In communities where free universal preschool is not available, parents must generally pay for early education programs. In "Inequality at the Starting Gate: Social Differences in Achievement as Children Begin School", Lee and Burkam (2002) report analyses of data from the Early Childhood Longitudinal Study--Kindergarten Cohort showing that as parents' incomes increase, their children are more likely to have attended child care or preschool programs.

Some children from low-income families have increased access to preschool programs, due to the availability of publicly-funded early education programs for children in poverty. For example, the federally-funded Head Start program provides free access to children in poverty at ages 3 and 4. However, Head Start does not have sufficient funding to serve all eligible children.

State efforts also provide some children from low-income families with a high-quality preschool education. In New Jersey, nearly 40,000 children in the state's highest-poverty (Abbott) districts attend state-funded preschool programs in 2002-03. For further information about New Jersey's preschool education program and recommendations for the future, see "Fragile Lives, Shattered Dreams" (Barnett, Tarr, Lamy, & Frede, 2001) and the New Jersey Department of Education's "Snapshot of the Abbott Preschool Program".

In some cases, middle-class families may have the most limited access to affordable, high-quality preschool options. These families' incomes are too low to allow their children to attend expensive private preschools, but too high to meet income qualification standards set by free, publicly-financed programs.

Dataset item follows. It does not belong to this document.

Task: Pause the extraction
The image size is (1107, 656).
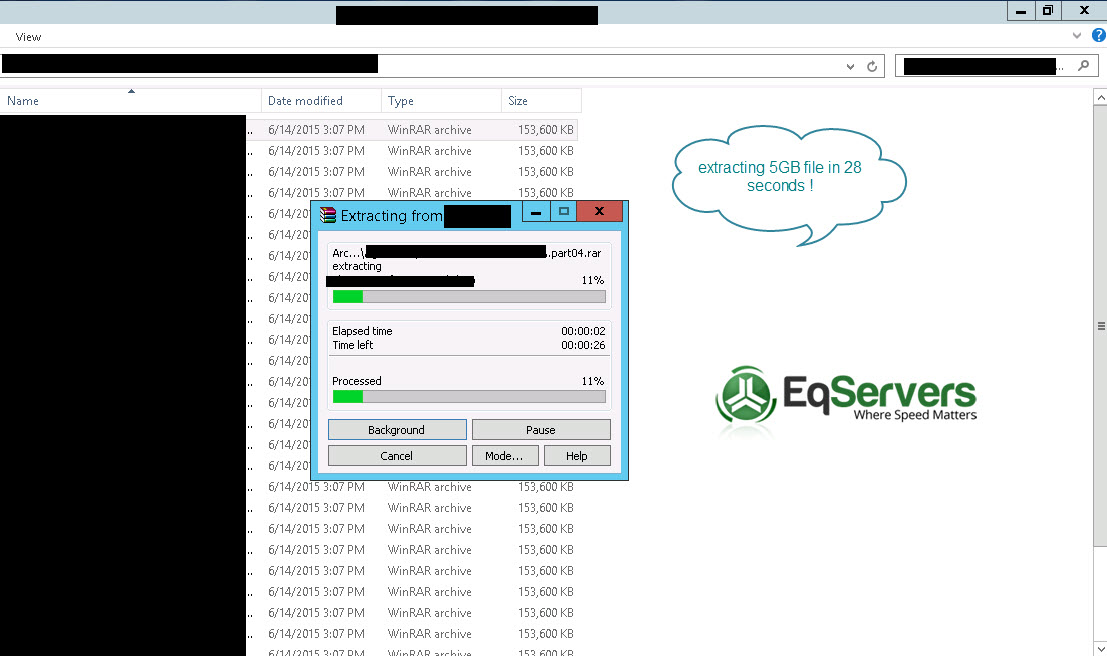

NIEER Director W. Steven Barnett reviews research on the benefits of early education programs in a 2002 chapter entitled "Early Childhood Education". Many long-term studies have been designed to focus on children from low-income families--including studies of model preschool programs as well as those of larger-scale preschool programs in public schools. These evaluations of intervention programs for at-risk children have investigated the various long-term benefits associated with participation in early education.